与其使用武力,我还是更喜欢以和平的方式解决争端。
我们一路向南,也不知道跨过了多少个泥土坎,期间,人类发出的“律律律”的呼喊声断断续续由远及近的在后面的稻田里响起。我们潜伏于稻谷梗中,尽可能让身形完全隐没,虽然已经离那片与洞口相同颜色的围墙有一段距离了,但鉴于人类恐怖的视野和行进速度,我们不得不小心再小心。稻田边界处是一条满是裂痕的灰色水泥路。路的那边仍然是一片无际的田野,一眼望不到头,不过其中生长的不再是稻谷,而是像稻谷一样高耸密集的野草。此时,三两头壮硕的黄牛正在草堆里悠然地啃食。它们从那边远远看了看在路沿边上东张西望的我们,眼神中带着一丝好奇。短短打量了几秒钟后,它们相继“哞”的叫了几声,像是在有意地驱赶我们这几只可能会跟它们抢食的不速之客。黑毛和小白被突如其来的牛叫声吓了一跳,当然,我也一样。嘎,好鸭不吃眼前亏。我们灰溜溜地沿路边再往前走了一小段路程,绕过黄牛,往其身后进入野草地。相较于稻谷田,野草干涩的味道属实让我等鸭类为之唾弃。但愿前面能有一个既没有人类且到处都是金灿饱满的稻谷的地方吧!我美美的幻想着,完全忽略了如果没有人类哪来稻谷一说的这么个哲学问题。

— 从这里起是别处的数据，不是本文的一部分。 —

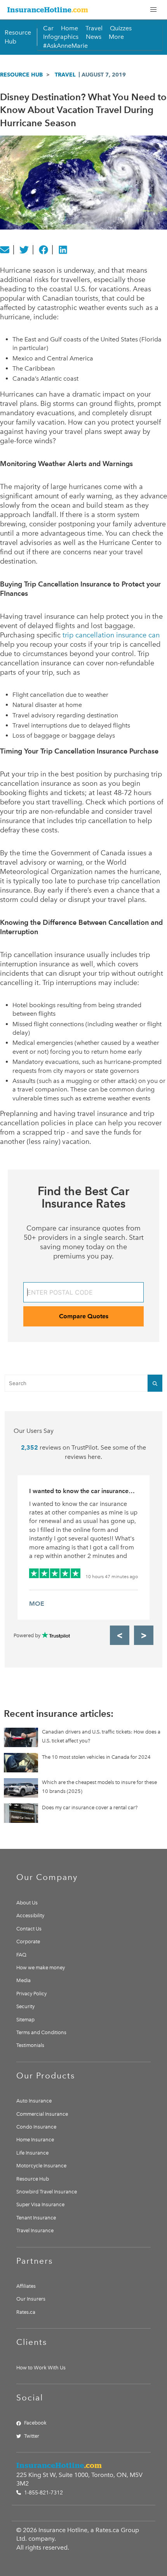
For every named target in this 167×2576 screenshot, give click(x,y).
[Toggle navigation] (153, 10)
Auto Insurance (34, 2101)
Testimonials (30, 2045)
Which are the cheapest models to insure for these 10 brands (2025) (99, 1786)
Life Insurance (32, 2153)
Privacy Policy (31, 1993)
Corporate (28, 1941)
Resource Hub (21, 74)
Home (69, 28)
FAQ (21, 1955)
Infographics (60, 36)
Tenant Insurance (36, 2218)
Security (25, 2006)
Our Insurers (30, 2299)
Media (23, 1980)
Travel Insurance (35, 2230)
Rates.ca (25, 2312)
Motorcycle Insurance (41, 2166)
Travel (94, 28)
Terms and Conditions (41, 2032)
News (93, 36)
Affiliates (26, 2286)
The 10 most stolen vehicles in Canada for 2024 (96, 1757)
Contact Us (29, 1929)
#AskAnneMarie (65, 45)
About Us (27, 1903)
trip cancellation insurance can (111, 635)
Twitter (31, 2436)
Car (48, 28)
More (116, 36)
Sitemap (25, 2020)
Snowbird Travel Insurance (46, 2192)
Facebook (35, 2423)
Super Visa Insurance (40, 2204)
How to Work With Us (41, 2368)
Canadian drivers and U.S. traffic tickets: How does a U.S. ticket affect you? (101, 1736)
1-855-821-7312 (43, 2492)
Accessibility (30, 1915)
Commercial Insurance (42, 2114)
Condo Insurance (36, 2127)
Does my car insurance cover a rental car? (89, 1807)
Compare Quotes (83, 1316)
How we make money (40, 1967)
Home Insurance (35, 2140)
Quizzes (121, 28)
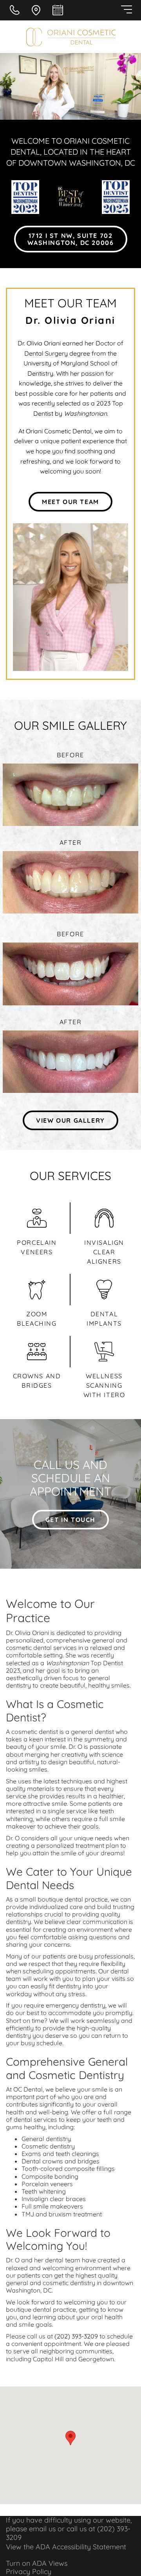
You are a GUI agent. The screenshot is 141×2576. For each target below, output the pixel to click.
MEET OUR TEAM (70, 502)
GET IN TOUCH (70, 1520)
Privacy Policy (28, 2571)
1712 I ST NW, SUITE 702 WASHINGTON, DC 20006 (70, 239)
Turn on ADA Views (36, 2563)
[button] (70, 2438)
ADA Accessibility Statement (81, 2546)
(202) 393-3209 (76, 2336)
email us (42, 2528)
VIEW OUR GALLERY (70, 1120)
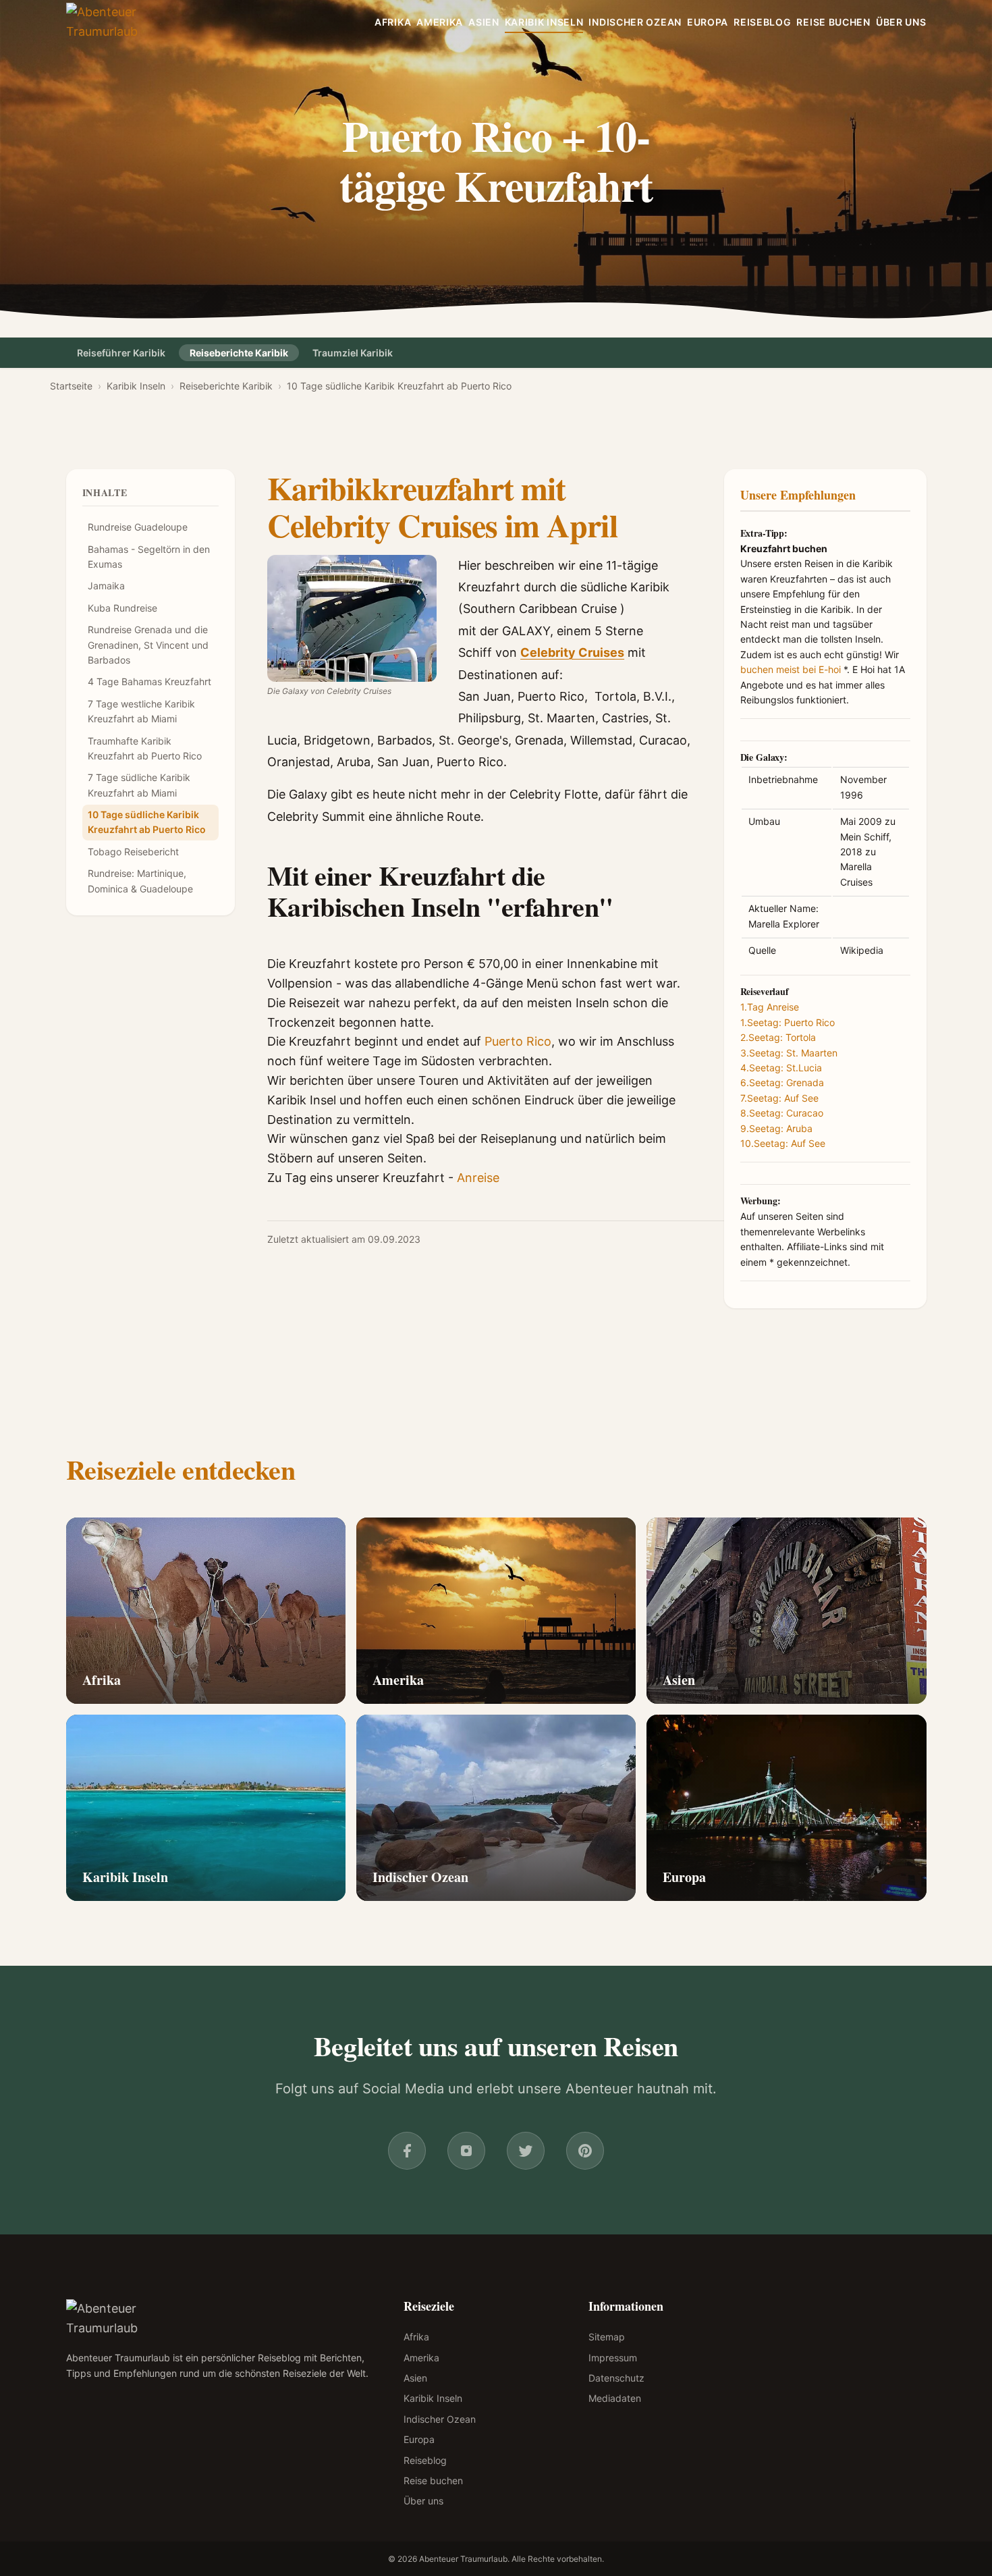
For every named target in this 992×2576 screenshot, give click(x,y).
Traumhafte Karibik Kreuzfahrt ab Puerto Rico (145, 748)
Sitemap (606, 2336)
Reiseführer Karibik (121, 352)
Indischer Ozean (635, 22)
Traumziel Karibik (352, 352)
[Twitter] (526, 2151)
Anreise (478, 1178)
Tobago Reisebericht (133, 851)
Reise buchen (833, 22)
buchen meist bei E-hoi (790, 669)
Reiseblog (762, 22)
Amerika (439, 22)
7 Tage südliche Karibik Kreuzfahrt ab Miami (139, 785)
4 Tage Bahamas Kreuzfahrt (149, 682)
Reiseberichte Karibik (239, 352)
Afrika (393, 22)
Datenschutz (616, 2378)
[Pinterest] (585, 2151)
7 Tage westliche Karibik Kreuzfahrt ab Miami (141, 711)
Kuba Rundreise (122, 608)
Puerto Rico (518, 1041)
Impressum (612, 2357)
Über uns (901, 22)
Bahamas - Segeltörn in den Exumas (149, 556)
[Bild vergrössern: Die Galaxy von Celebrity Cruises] (352, 618)
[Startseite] (125, 22)
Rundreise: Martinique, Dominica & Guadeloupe (140, 881)
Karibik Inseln (544, 22)
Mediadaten (614, 2398)
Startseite (71, 386)
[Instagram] (466, 2151)
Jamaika (106, 586)
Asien (483, 22)
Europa (707, 22)
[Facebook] (407, 2151)
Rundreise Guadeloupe (138, 527)
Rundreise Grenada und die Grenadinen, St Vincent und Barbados (148, 645)
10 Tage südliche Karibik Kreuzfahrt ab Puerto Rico (147, 822)
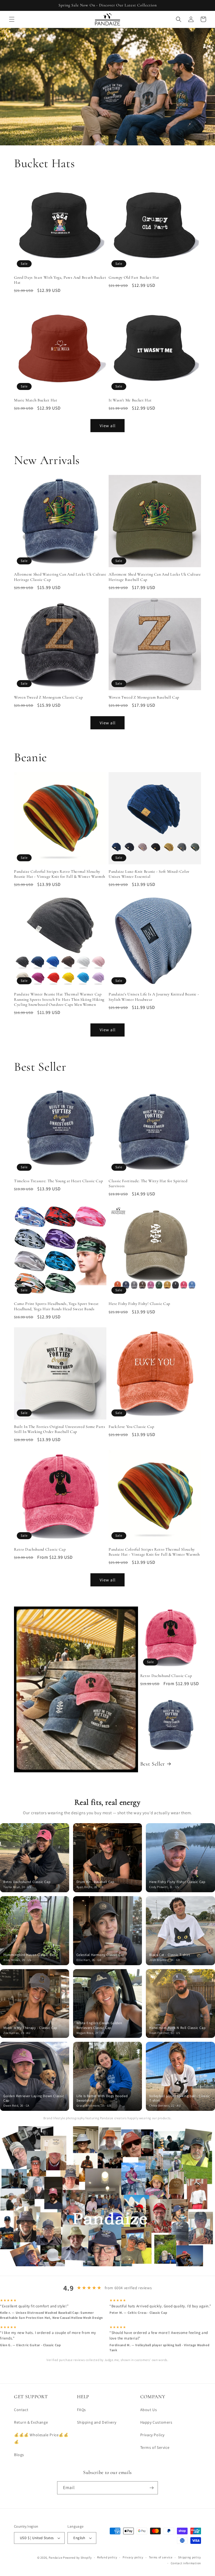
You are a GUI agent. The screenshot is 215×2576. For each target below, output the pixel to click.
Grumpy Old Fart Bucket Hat (134, 277)
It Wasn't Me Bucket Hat (130, 400)
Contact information (186, 2563)
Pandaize (55, 2558)
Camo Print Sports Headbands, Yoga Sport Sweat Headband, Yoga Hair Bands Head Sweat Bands (56, 1306)
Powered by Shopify (77, 2558)
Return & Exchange (31, 2422)
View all (108, 425)
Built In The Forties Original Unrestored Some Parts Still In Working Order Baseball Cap (59, 1429)
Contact (21, 2409)
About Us (148, 2409)
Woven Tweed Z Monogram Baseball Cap (144, 697)
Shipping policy (189, 2557)
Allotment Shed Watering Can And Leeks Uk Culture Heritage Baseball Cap (155, 577)
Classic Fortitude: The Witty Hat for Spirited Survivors (148, 1183)
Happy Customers (156, 2422)
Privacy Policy (152, 2434)
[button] (12, 19)
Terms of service (160, 2557)
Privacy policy (133, 2557)
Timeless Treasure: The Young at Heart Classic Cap (58, 1181)
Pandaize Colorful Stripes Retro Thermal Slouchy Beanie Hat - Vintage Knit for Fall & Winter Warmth (59, 874)
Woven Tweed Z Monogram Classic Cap (48, 697)
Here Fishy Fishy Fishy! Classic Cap (139, 1303)
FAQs (81, 2409)
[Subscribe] (151, 2487)
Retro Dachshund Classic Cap (40, 1549)
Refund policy (107, 2557)
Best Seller (152, 1764)
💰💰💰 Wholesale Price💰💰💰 (41, 2438)
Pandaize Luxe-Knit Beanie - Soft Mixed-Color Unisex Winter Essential (149, 874)
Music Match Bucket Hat (35, 400)
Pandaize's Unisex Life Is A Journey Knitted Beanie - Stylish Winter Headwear (154, 997)
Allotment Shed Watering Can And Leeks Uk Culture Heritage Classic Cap (60, 577)
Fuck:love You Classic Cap (131, 1426)
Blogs (19, 2454)
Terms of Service (155, 2447)
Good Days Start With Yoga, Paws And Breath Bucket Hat (60, 280)
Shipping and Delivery (96, 2422)
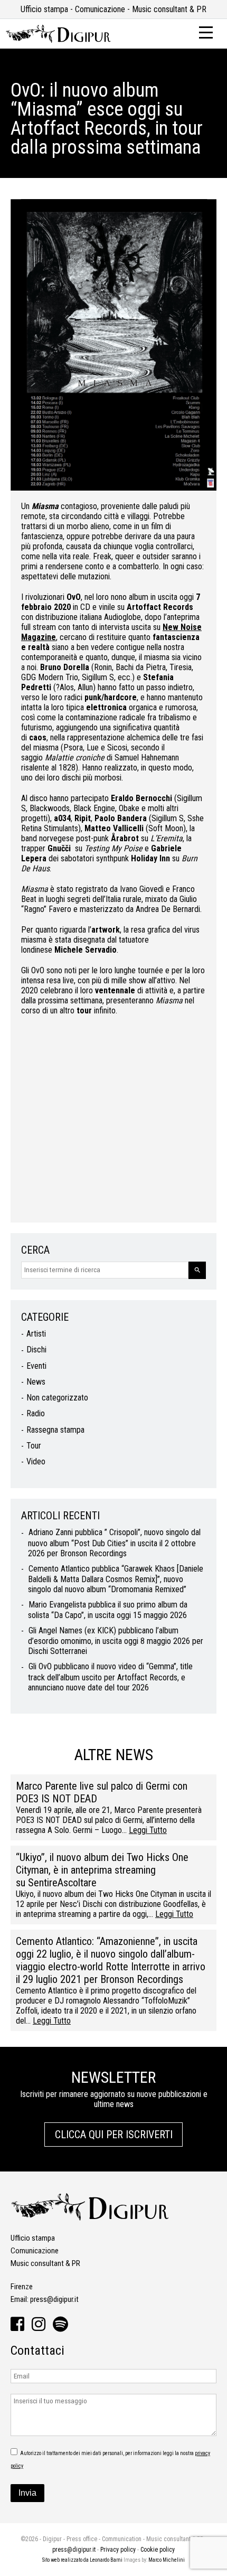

走着走着,我突然听到一声声“嘎嘎嘎”的喊叫声。我扭过头,迅速地看向身后,以为是黑毛发现了人类而提前发出预警。结果黑毛两兄弟嘴里含着野草,同样傻傻地看着我。不是它们,那哪来的“嘎嘎嘎”声音?我紧张地向前走去,一个大胆的念想在我心中悄然而生,也许,是找到族群了?
我向前蹿去,两边丰满的羽翼激动地拍打着四周杂乱的野草丛,我第一次感觉自己要飞起来了。循着声音,很快,一大片白花花的身影出现在我眼睛里。我嘎嘎嘎的大声呼叫,身后追随而来的黑毛和小白也情不自禁地高声嘎起。但在不远处,人类“律律律”的声音似乎也不间断地传入我的耳中。